One of the main tenants of form based training is the concentration of the practitioner. It’s quite easy to tell the difference between someone “dialed in” to whatever they’re doing and someone who’s half out to lunch. Kata requires focus, mostly because one is required to be incredibly focused on what they’re doing in order to perform their movements in the correct fashion.

And focus is an incredibly useful tool for any martial artist. Whether one is sparring, or attending a long training seminar, or fighting for their life, the ability to bring one’s full mental faculties to bear on a single task or goal is immensely powerful. Kata trains this “secondary” skill with amazing efficiency.

 Understanding

By practicing movements slowly, there is the potential for one to be performing them with absolute perfection. Kata takes away all of the “barriers” to perfect technique, including the need to hit (or throw) a moving target and the danger of someone hitting you. What this leads to (as long as you have a good instructor) is the opportunity to see exactly how something is supposed to look, how it’s supposed to function, how it would work in an ideal situation.
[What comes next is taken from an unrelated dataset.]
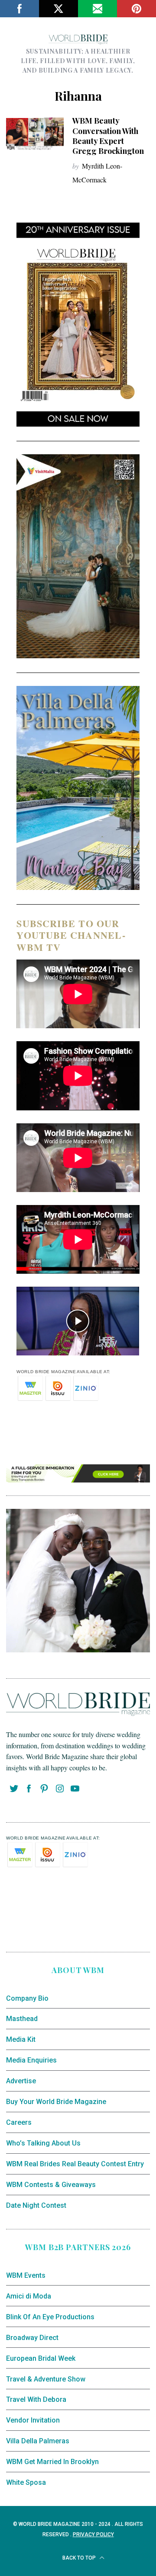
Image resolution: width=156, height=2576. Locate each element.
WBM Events (26, 2275)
With an in-depth understanding of the techniques at your disposal, you’re more likely to be able to use them appropriately. Of course, kata training does not guarantee understanding – one has to be engaged enough and have an instructor that is teaching good principle. However, when those things are present, understanding of technique through kata training is likely. Then, of course, it’s up to the martial artist to start applying that understanding in more realistic ways.

Patience

Mastering kata takes a really, really long time. That means that to get anywhere with kata, you have to be patient with yourself and your practice. Most effective martial artists need to be patient in order to achieve proficiency, and kata provides ample opportunity to work on your patience. You will screw it up. You will forget which part comes next. You will perform poorly one day, better the next, even worse the next day. Getting through all of that requires patience.
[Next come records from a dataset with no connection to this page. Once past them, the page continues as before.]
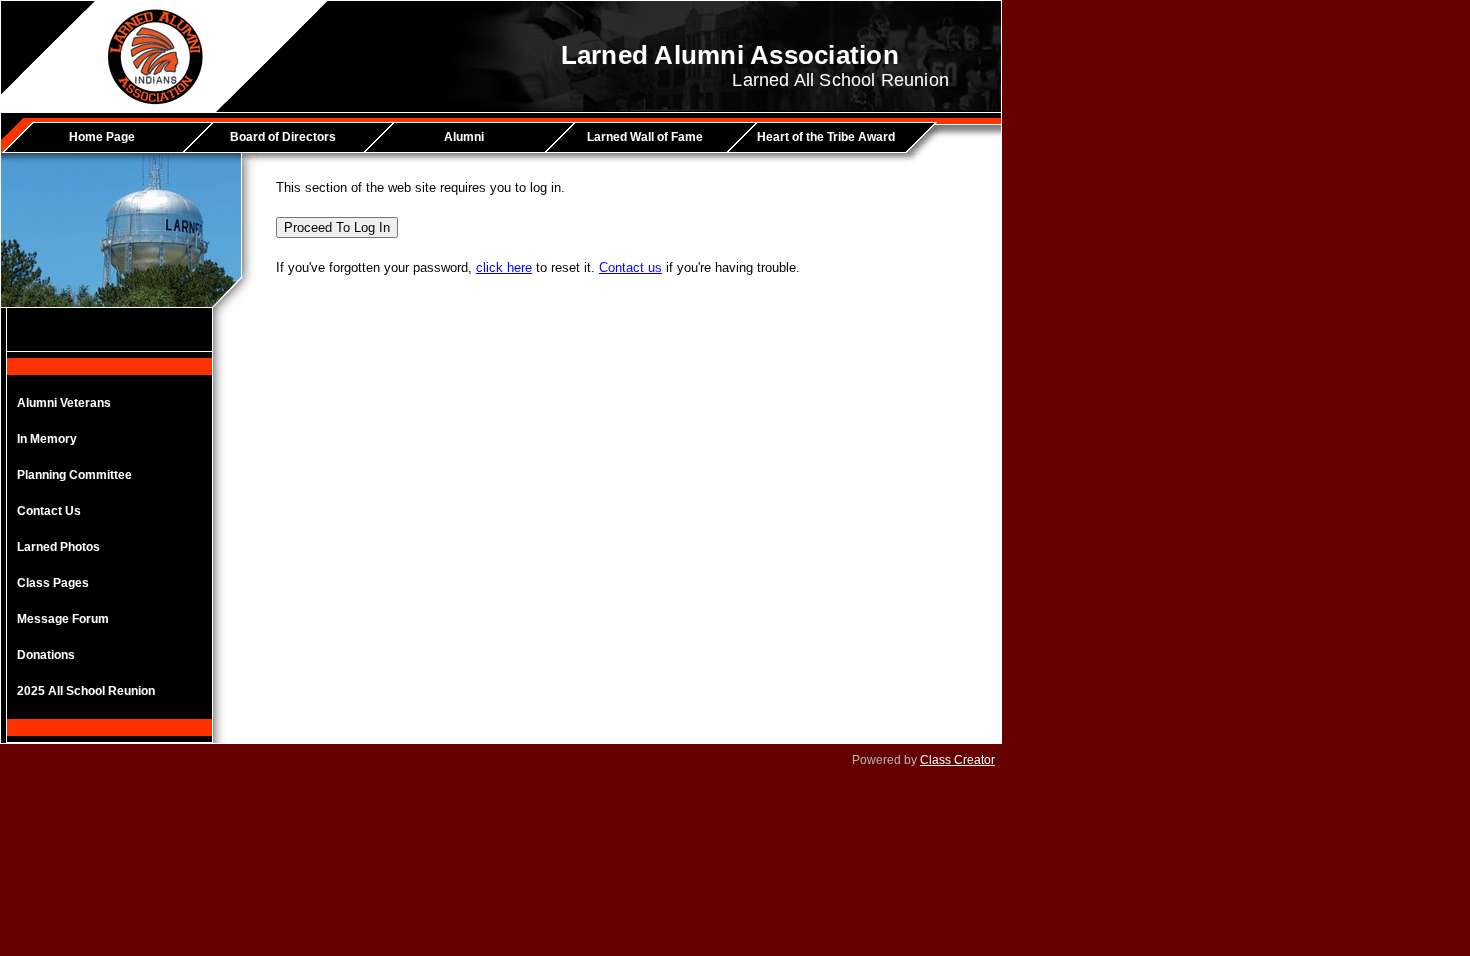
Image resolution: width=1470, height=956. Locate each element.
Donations (46, 655)
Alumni (464, 137)
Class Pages (53, 583)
And the same is true of sparring, or competing or training for fighting. The first time you do it, you’re going to get rocked. You’ll be tapped out, smacked in the face, completely overwhelmed and it’s likely to happen a great deal. Getting through that phase of your journey requires patience, and patience is something that kata can provide.

Tradition

There are likely many who care little for tradition and could likely cite many other training methods that would provide the same benefits listed above. But, for this martial artist, loyalty and reverence are important traits. Paying respect to the roots of martial culture is important to me and as much as I love more realistic and competitive training, I also have a great appreciation for the tradition of kata and the history behind it. For that reason, I’m more than willing to use kata in my classes and try to relay its importance to my students.

Even though in recent years it has perhaps fallen out of favor in many circles, I for one hope that martial artists all over the world continue to use kata as a training tool and area of interest.

 “Students of any art, including Karate-do must never forget the cultivation of the mind and the body.”